Uncertainty-based competition between prefrontal and striatal systems for behavioural control

 

Nathaniel D. Daw, Yael Niv and Peter Dayan

 

The responses of midbrain dopamine neurons during appetitive conditioning, together with other neural and behavioural data, have been taken to suggest that these neurons and their striatal targets subserve learned action selection using a temporal difference (TD) algorithm for reinforcement learning (RL). Despite its evidentiary foundations, this hypothesis provides a picture of action control in the brain that is psychologically, anatomically, and computationally incomplete. In particular, psychologists and behavioural neuroscientists have long appealed to the existence of multiple routes to behavioural control, and recent lesion studies have pointed to the relatively independent existence of not only a ``habit'' system associated with dopamine and the striatum, but also a ``goal-directed'' system more loosely localised to prefrontal regions. We propose a model involving separate, coexisting controllers, which we associate with model-free (such as TD) and model-based approaches to RL. Given two such RL systems, a critical issue is determining which system prevails when they disagree. We propose a Bayesian account of arbitration in which the systems compete for control on the basis of their uncertainty, with the one judged most accurate dominating. This theory offers a new and more comprehensive account of a host of confusing experimental results about the trade off for control between the systems, and has implications well beyond animal conditioning.

Goal-directed and habitual behaviours are distinguished behaviourally in terms of their sensitivity to the value of the consequent outcome. Consider a rat pressing a lever in order to obtain food. Canonically, if the rat continues pressing even after the value of the food is reduced (for instance, by sating the animal), then the behavior is termed habitual. If the rat instead ceases performing the action, it is identified as goal-directed. Experiments have identified several factors influencing whether a particular action will be habitual or goal-directed. For instance, extensive experience with a behaviour tends to shift its control from goal-directed to habitual; in contrast, proximity to of an action to reward (in cases where a sequence of actions must be completed to attain it) favours goal-directed control. There as yet exist few theoretical ideas that would unify or explain this body of data.
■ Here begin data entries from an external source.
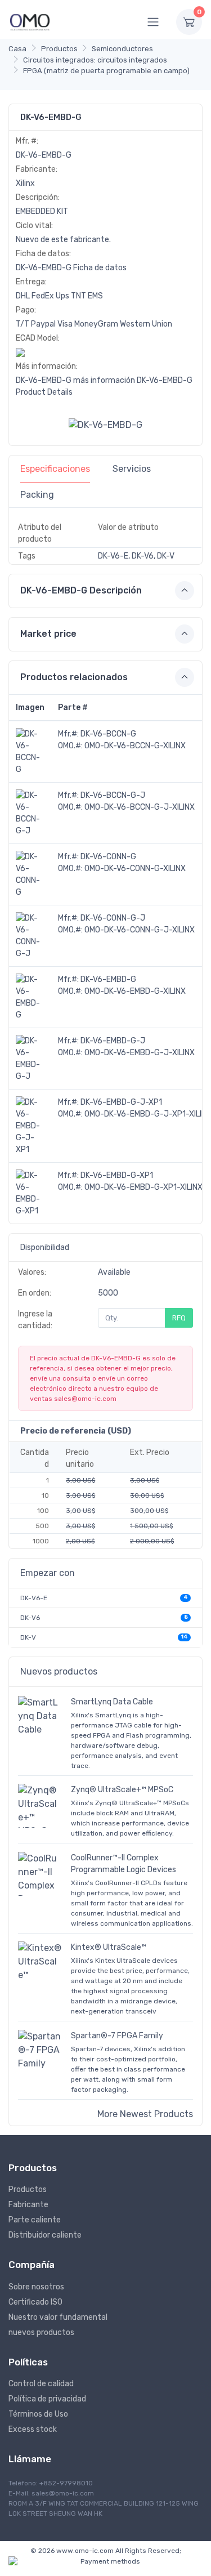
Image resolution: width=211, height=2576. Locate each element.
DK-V (28, 1637)
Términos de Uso (38, 2414)
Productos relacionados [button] (74, 677)
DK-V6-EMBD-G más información (75, 380)
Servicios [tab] (132, 468)
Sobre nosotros (36, 2287)
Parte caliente (34, 2220)
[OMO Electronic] (30, 22)
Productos (59, 48)
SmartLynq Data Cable (112, 1702)
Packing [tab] (37, 494)
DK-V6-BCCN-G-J (112, 795)
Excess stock (32, 2429)
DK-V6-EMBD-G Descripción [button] (81, 590)
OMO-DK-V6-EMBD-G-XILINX (135, 991)
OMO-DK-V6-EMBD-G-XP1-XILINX (143, 1187)
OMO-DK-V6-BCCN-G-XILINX (135, 746)
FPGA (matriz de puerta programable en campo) (106, 70)
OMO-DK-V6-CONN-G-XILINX (135, 868)
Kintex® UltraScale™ (108, 1947)
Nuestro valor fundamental (57, 2317)
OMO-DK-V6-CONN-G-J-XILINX (139, 930)
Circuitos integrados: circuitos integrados (95, 60)
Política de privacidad (47, 2399)
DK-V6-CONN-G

Experiments employing targeted lesions suggest that these behavioural categories originate from anatomically distinct controllers -- notably, either sort of behaviour can be separately inactivated. These results, and fMRI and unit recordings all suggest that habits are associated with dopamine and the dorsal striatum, while goal-directed actions seem to be controlled by a cortical network, centred on prefrontal regions. These latter areas have previously played a limited role in the application of RL theories to the brain.
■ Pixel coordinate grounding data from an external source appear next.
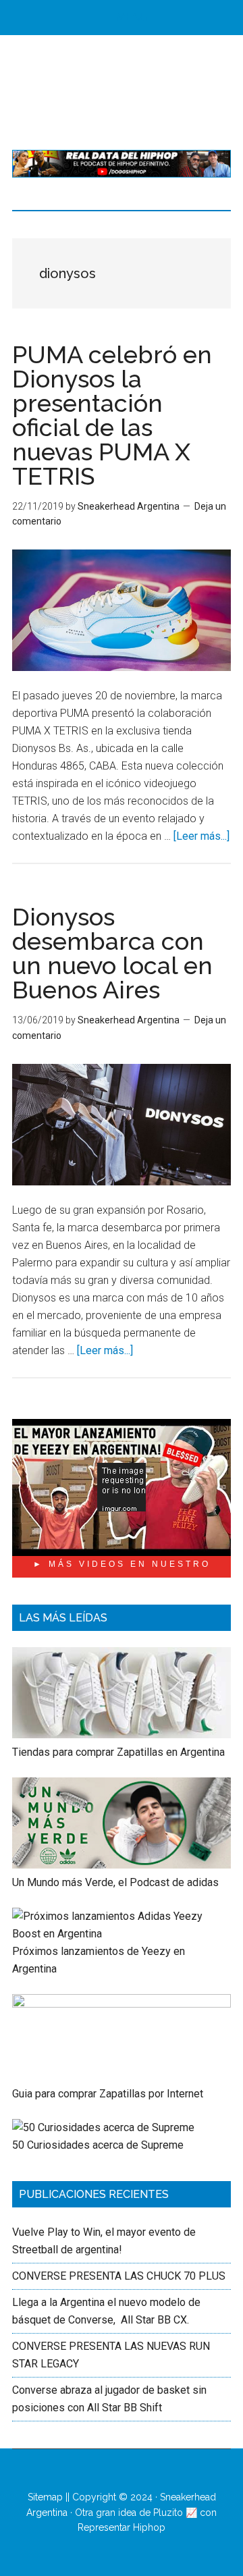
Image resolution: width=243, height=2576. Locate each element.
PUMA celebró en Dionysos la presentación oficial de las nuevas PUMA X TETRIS (112, 415)
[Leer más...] (201, 836)
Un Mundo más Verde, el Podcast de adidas (115, 1882)
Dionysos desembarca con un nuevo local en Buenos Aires (112, 953)
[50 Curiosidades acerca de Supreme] (103, 2127)
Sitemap (45, 2497)
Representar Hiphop (121, 2527)
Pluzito (168, 2512)
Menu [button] (132, 17)
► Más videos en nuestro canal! (122, 1568)
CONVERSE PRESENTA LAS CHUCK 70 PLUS (118, 2276)
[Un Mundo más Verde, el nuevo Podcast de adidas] (121, 1864)
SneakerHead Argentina (121, 92)
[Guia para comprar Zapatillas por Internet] (121, 2003)
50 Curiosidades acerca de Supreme (98, 2145)
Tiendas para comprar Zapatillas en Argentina (118, 1752)
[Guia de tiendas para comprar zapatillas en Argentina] (121, 1734)
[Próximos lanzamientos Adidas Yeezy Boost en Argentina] (121, 1933)
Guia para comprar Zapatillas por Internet (107, 2093)
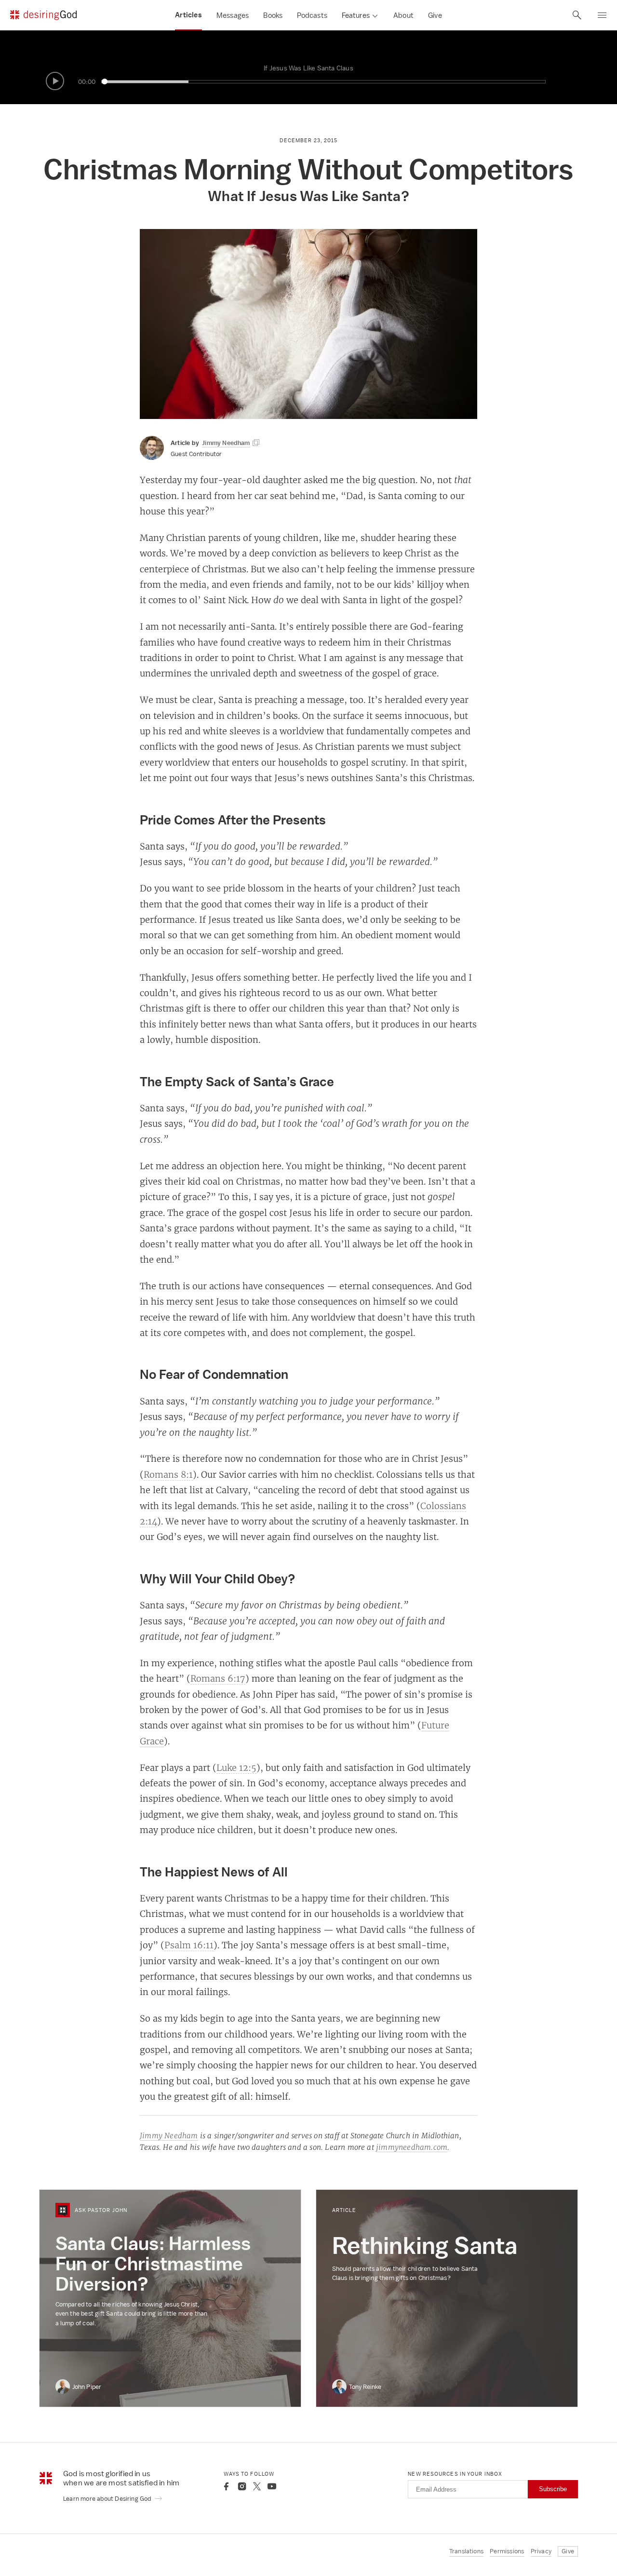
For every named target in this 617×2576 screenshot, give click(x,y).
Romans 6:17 (217, 1678)
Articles (188, 15)
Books (272, 15)
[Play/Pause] (55, 81)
We suggest that this psychological and neural distinction parallels a computational distinction between "model-based" and "model-free" approaches to RL. These are two approaches to the special difficulties of choice in sequential tasks (such as mazes), in which the rewarding or punishing consequences of an action may be deferred. Model-based approaches build and maintain a representation (or "model") of the immediate consequences of each action, and take decisions by searching iteratively through a chain of contemplated behaviours to predict their long term consequences. Model-free algorithms such as TD use caching to avoid search --- they store the predicted long-term consequences of a choice, so that a decision can be made by comparing the stored values directly.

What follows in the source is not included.